Docker 0.7.3 is out - paukiatwee
https://github.com/dotcloud/docker/blob/v0.7.3/CHANGELOG.md 

======
ilaksh
Re: >
[https://github.com/dotcloud/docker/issues/1992?source=c](https://github.com/dotcloud/docker/issues/1992?source=c)

> IMHO, volumes should behave this way: when declaring a volume, if the volume
> is empty on the host, the content of the directory (in the container) will
> be copied to the volume (on the host) before binding the volume to the
> container.

> This means that you could make any directory a volume without breaking the
> container behavior.

I guess obviously that didn't make it into this release, since there is
nothing on that issue saying so or in the changelog. The first part about
"Update ADD to use the image cache, based on a hash of the added content"
# # # #
Problem set
A. In the Docker 0.7.3 thread, what does the quoted comment say becomes possible if volumes behave the way it proposes?
B. In the Docker 0.7.3 thread, list in order the events the quoted comment proposes should happen when a volume is declared.
C. Pick up the Docker 0.7.3 thread right after its last words and write what comes next.
# # # #
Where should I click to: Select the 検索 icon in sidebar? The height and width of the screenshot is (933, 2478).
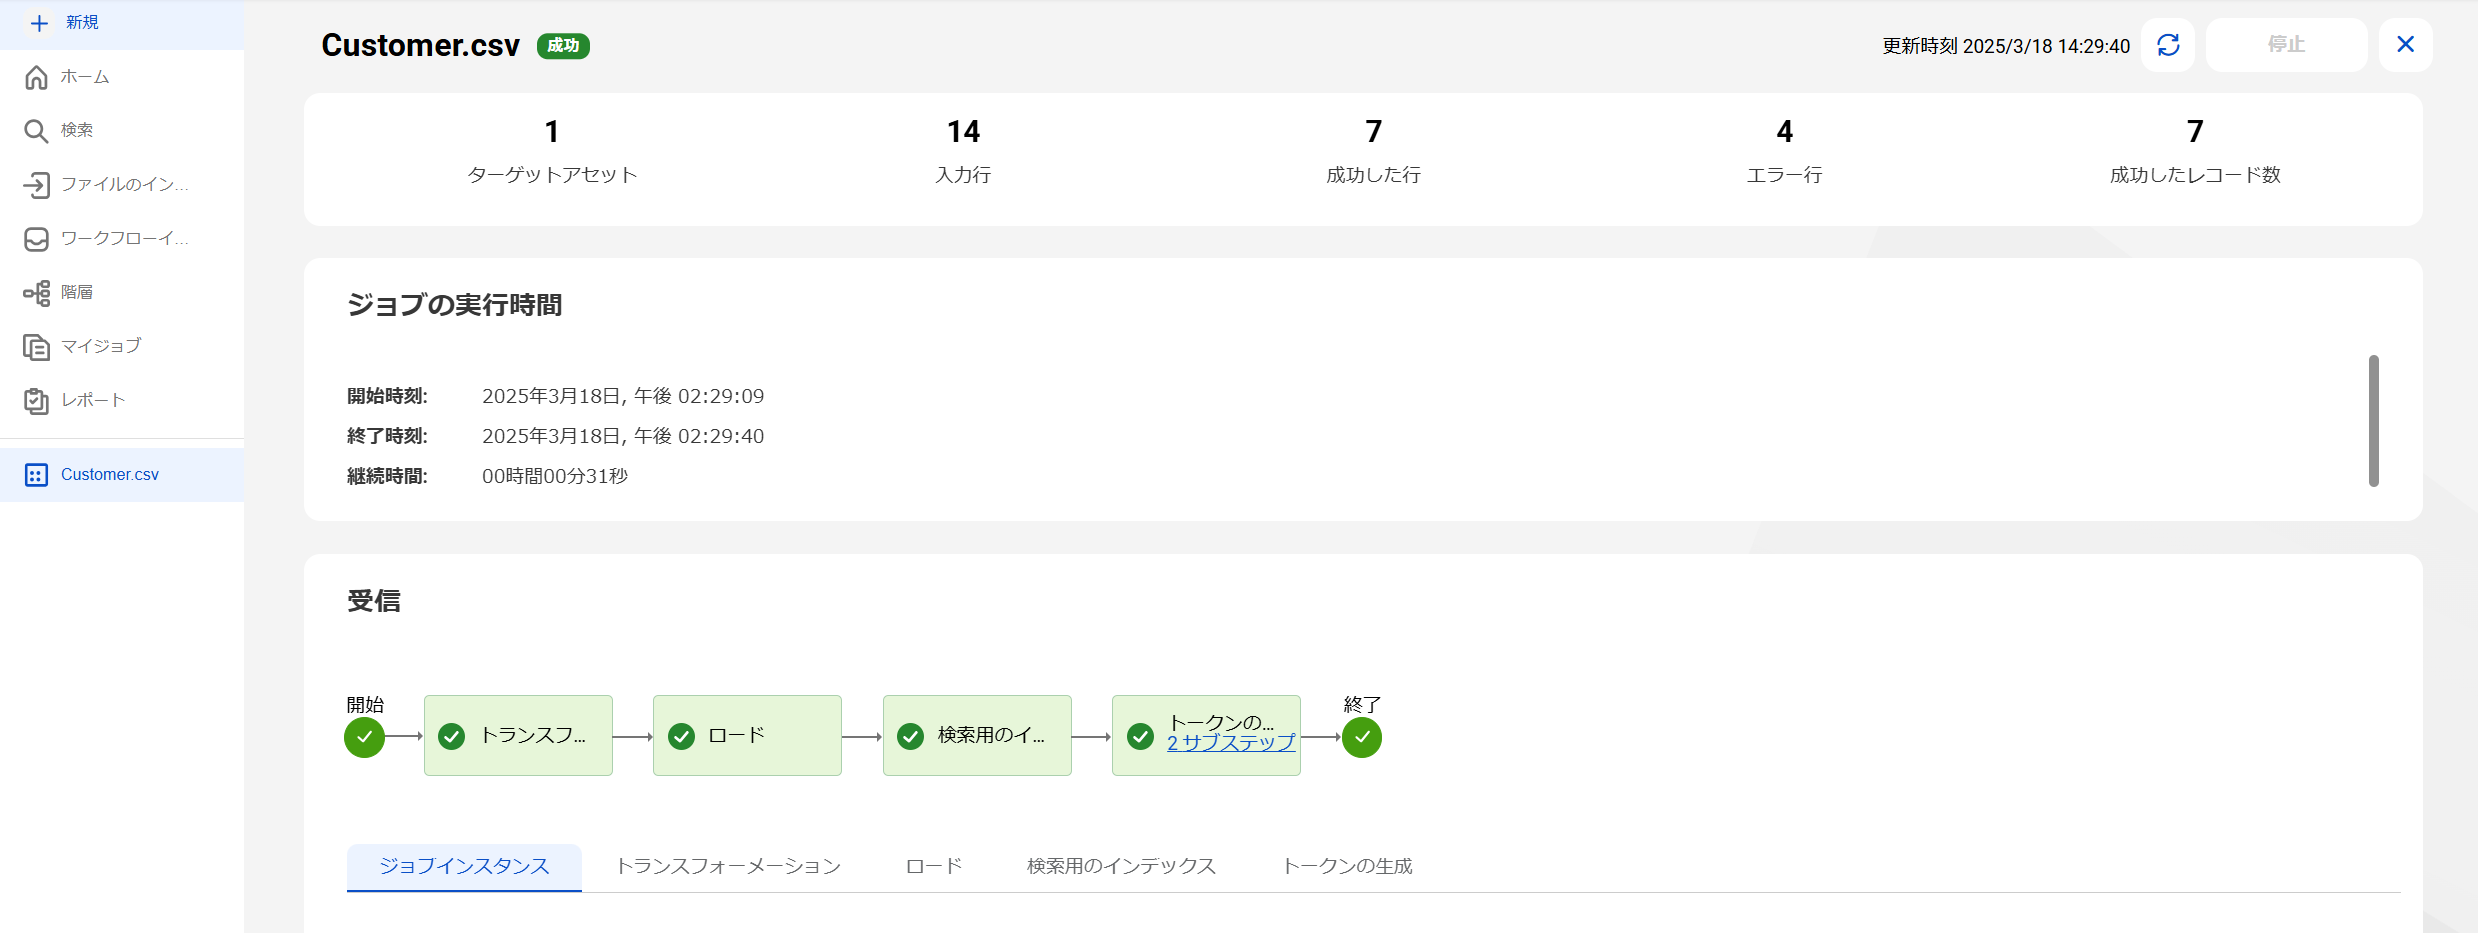pos(36,130)
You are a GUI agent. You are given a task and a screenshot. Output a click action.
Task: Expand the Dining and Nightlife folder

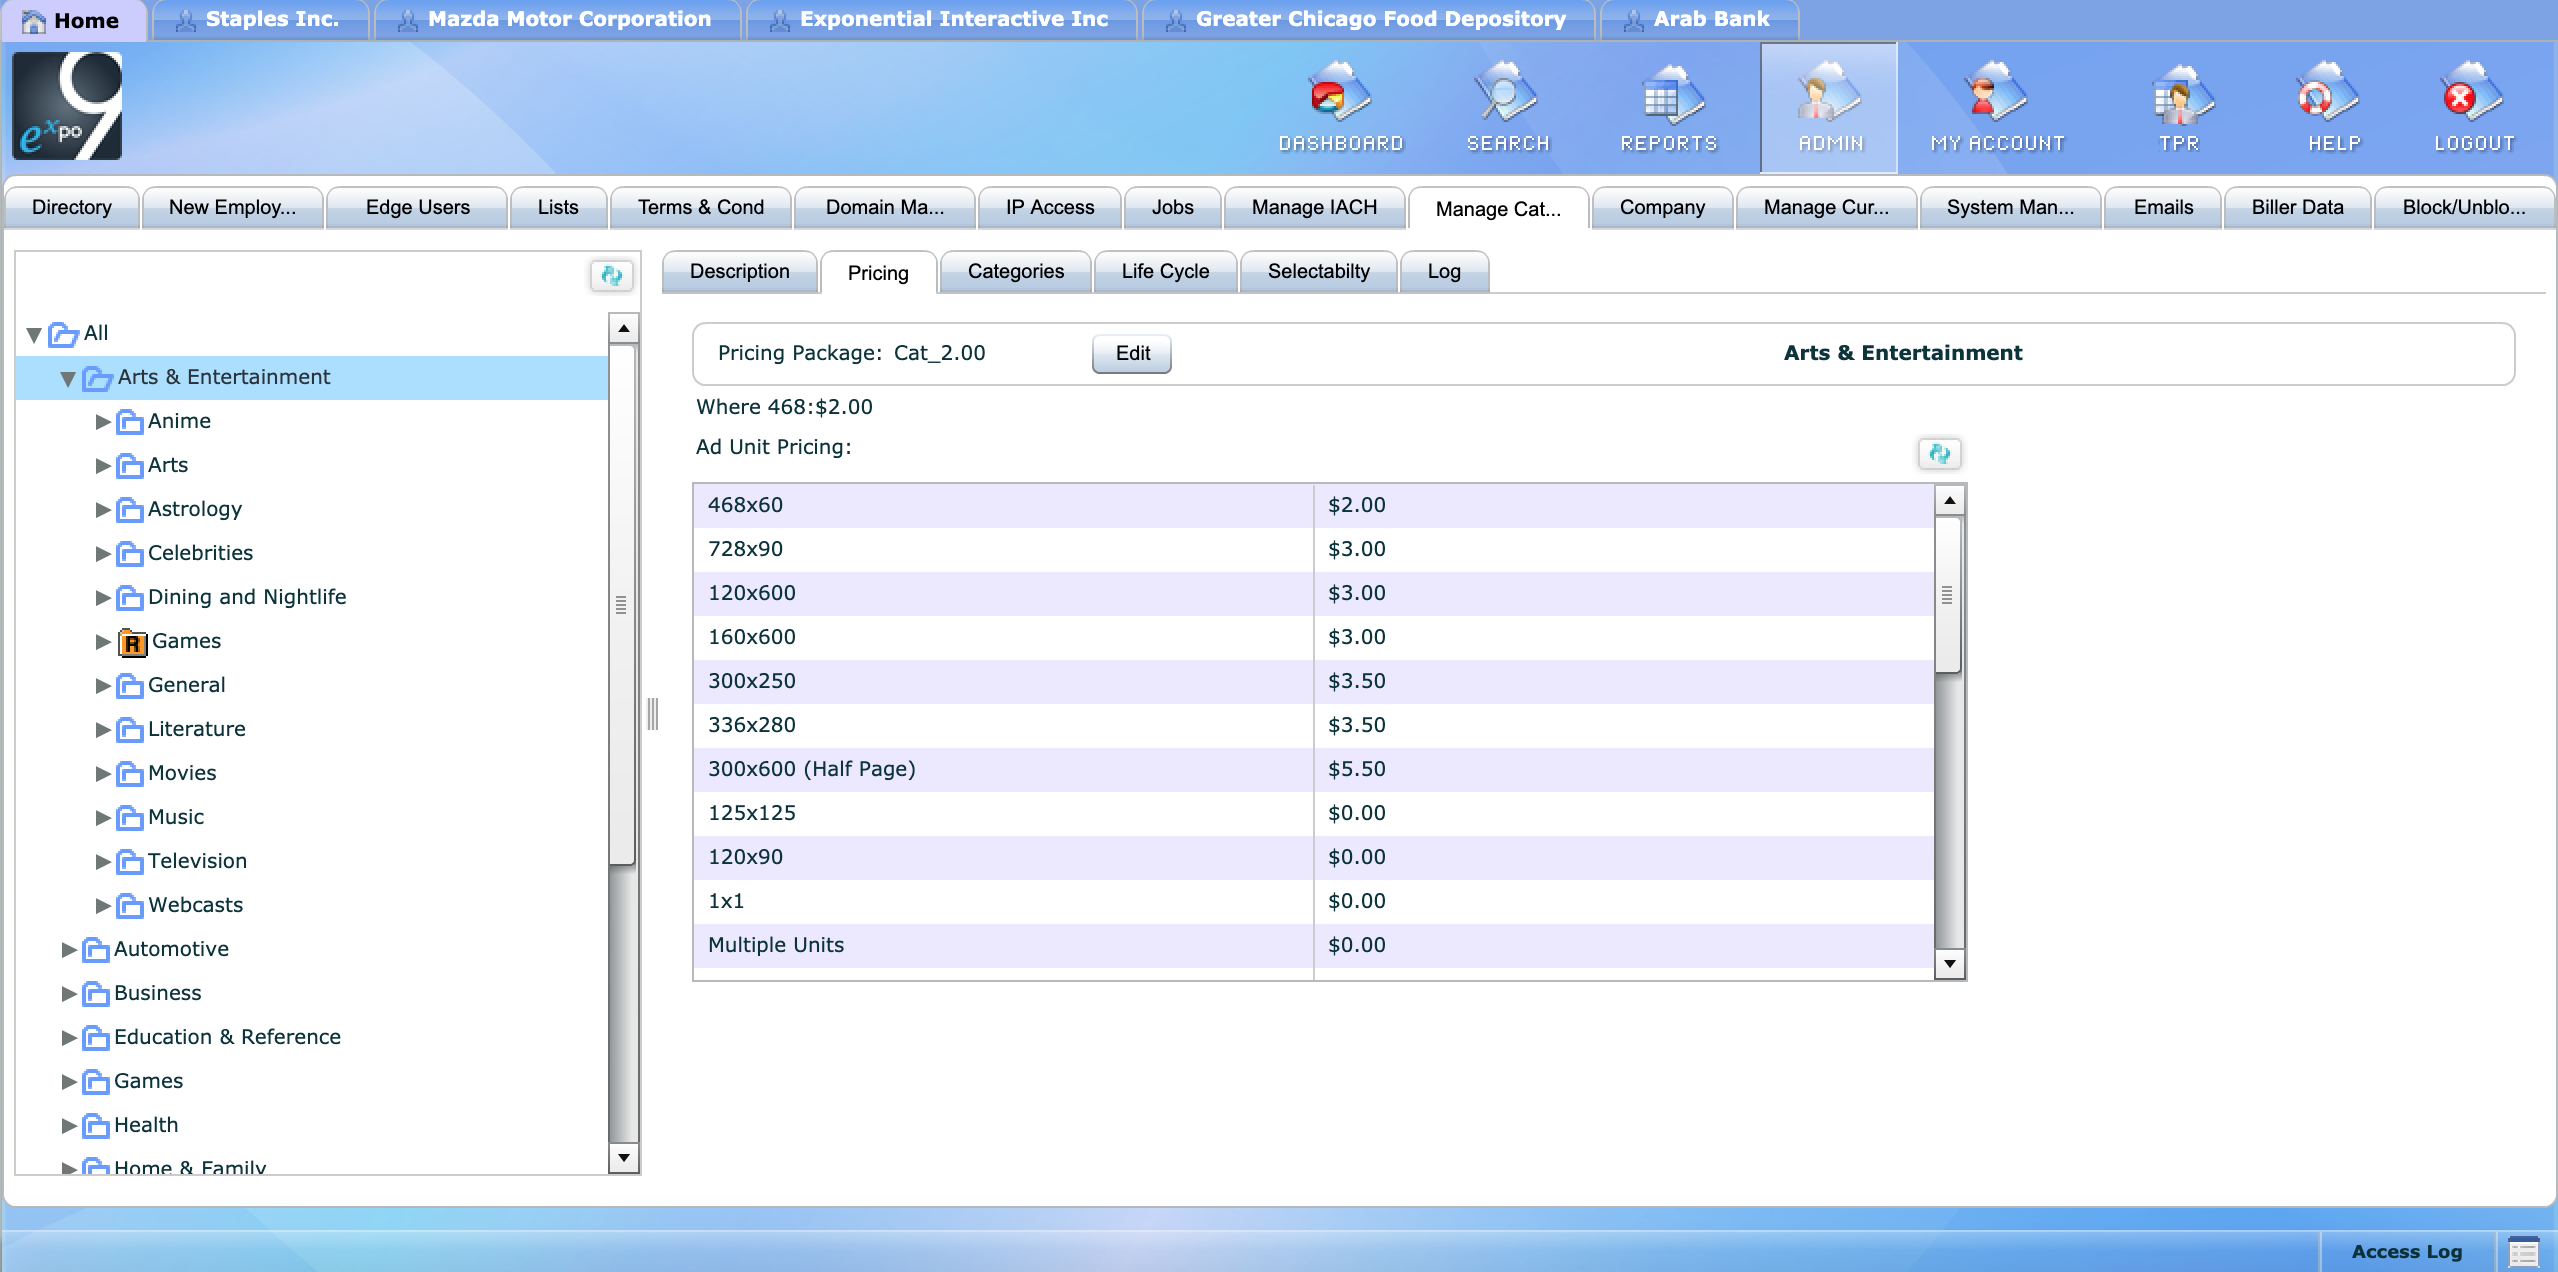point(103,597)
# # # #
Answers to the exercise
A. Any directory could be made a volume without breaking the container behavior.

B.
1. The volume is declared.
2. If the volume is empty on the host, the content of the directory in the container is copied to the volume on the host.
3. The volume is bound to the container.

C.
doesn't affect issues related to the above, does it?

I am wondering specifically in relation to this question
[http://stackoverflow.com/questions/20856385/how-can-i-
make-a...](http://stackoverflow.com/questions/20856385/how-can-i-make-a-host-
directory-mount-with-the-container-directorys-contents)

------
zzzaim
> Add an official Docker client binary for Darwin (Mac OS X)

Where to get it? Please update the documentation include instructions for
this. Also, hopefully `brew install docker` will be available soon :)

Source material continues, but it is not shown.